Quote the lines of the material below, starting with the line that contains "Task: Tap Assigned" and going on through the end of the material.

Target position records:
***

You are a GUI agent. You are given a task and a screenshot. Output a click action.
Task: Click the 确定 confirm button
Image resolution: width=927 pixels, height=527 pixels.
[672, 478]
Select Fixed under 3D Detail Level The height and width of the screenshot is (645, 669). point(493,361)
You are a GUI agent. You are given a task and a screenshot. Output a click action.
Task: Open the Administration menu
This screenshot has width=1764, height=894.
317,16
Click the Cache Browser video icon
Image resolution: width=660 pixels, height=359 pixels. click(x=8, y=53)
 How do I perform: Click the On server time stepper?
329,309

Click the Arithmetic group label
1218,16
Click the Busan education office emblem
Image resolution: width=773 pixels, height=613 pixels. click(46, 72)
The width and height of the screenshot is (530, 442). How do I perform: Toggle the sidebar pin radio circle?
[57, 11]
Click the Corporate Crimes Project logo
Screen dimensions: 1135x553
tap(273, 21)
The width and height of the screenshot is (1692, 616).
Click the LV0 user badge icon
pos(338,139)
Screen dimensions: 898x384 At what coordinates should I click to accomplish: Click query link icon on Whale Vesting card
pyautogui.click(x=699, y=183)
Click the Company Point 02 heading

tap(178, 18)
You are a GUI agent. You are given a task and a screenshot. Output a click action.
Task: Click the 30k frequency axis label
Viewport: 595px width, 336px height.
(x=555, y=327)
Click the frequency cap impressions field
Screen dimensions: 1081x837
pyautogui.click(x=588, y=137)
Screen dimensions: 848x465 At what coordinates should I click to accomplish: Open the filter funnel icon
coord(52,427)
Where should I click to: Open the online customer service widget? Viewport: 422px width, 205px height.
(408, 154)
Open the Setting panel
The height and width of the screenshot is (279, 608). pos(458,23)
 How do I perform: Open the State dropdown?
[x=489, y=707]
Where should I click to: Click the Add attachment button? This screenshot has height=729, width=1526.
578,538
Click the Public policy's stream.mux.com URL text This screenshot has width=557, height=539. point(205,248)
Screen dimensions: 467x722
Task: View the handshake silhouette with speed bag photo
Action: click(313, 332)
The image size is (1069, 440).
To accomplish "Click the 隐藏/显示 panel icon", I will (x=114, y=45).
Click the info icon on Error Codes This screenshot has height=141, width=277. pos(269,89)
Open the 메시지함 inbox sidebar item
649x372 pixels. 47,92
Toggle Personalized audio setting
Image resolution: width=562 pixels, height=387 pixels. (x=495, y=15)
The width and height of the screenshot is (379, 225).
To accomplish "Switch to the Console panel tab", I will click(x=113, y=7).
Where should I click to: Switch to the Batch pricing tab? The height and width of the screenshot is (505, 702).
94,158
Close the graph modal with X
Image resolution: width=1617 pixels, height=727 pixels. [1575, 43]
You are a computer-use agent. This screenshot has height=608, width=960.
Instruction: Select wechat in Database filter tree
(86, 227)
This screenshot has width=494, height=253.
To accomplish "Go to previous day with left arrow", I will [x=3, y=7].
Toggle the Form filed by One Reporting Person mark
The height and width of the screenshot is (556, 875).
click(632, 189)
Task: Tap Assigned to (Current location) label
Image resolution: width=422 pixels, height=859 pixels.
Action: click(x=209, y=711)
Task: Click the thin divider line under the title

***

ANSWER BELOW:
Task: Tap Assigned to (Current location) label
Image resolution: width=422 pixels, height=859 pixels.
Action: click(x=209, y=711)
Task: Click the thin divider line under the title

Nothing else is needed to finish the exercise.